It is however, Pitcairne’s 1693 dissertation as Stigler (1999) suggests that shows the first explicit use of probability (p. 216). In this example, Pitcairne argued that strainers and sieves could not account for bodily secretion as previously thought. He laid out this theory using Huygen’s probability, and grains and sieves to demonstrate the argument that such a mechanism would be ineffective. Pitcairne then attempted to apply the sieve mechanism to bodily secretion using a more complicated concept of sieve, only still to find the mechanism to fall short. He realized that he could not provide a solution for this phenomenon. He said in this same lecture that the nature of all bodies is the same (Stigler, 1999, p. 217). Ultimately, he argued against the known mechanism of secretion using a probabilistic argument.

However, just as now, not everyone wanted to derive knowledge of humankind through mathematics.

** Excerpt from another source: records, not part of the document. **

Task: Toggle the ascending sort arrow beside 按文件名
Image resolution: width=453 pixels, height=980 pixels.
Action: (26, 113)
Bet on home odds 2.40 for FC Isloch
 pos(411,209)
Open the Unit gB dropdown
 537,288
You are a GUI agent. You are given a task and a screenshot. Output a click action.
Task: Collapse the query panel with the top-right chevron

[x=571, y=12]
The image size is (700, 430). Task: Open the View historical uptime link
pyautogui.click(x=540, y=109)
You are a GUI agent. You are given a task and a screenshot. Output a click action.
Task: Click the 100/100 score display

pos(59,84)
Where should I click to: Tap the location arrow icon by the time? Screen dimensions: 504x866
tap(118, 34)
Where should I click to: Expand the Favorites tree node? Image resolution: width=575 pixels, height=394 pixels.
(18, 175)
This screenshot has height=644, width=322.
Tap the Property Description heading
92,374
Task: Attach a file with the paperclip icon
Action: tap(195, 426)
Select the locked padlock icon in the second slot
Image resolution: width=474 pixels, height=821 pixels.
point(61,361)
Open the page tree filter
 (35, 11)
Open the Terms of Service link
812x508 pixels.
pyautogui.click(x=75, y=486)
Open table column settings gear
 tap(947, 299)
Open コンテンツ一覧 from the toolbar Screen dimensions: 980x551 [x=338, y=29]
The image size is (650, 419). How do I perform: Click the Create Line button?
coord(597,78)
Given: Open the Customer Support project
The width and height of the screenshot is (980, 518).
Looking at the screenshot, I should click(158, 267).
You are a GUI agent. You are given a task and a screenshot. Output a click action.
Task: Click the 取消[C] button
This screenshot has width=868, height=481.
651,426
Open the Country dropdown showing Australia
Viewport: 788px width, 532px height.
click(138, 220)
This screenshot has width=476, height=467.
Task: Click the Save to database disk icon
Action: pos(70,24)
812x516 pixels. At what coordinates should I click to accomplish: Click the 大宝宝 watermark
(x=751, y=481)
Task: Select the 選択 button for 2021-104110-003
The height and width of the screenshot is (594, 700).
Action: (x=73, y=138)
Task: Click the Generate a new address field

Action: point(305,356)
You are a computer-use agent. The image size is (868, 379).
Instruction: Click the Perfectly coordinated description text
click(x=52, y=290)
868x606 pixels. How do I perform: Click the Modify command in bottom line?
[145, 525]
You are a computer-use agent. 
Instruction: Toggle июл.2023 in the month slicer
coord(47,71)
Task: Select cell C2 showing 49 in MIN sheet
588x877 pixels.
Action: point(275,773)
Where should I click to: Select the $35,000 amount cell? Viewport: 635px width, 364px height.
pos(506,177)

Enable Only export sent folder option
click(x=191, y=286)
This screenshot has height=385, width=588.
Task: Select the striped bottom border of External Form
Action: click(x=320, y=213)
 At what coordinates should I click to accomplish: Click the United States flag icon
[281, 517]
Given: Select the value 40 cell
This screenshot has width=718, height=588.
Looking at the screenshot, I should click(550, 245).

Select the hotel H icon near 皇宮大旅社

Edward Eizat’s Apollo Mathematicus argued very much against extracting knowledge of man mathematically, and called Pitcairne’s approach gibberish. He claimed that sieves based on mass and shape do not account for the diversity in nature. Eizat believed that math would turn the world upside-down and overturn the ancient landmarks that our fathers have set (Stigler, 1999, p. 230). He believed that medicine should not be overtaken by Pitcairne’s speculative science of mathematics, because medicine was rational and empirical (Stigler, 1999). The confrontation between these two men laid the groundwork for modern medical science, and launched the still relevant criticism of experimental science, which is validity (Stigler, 1999).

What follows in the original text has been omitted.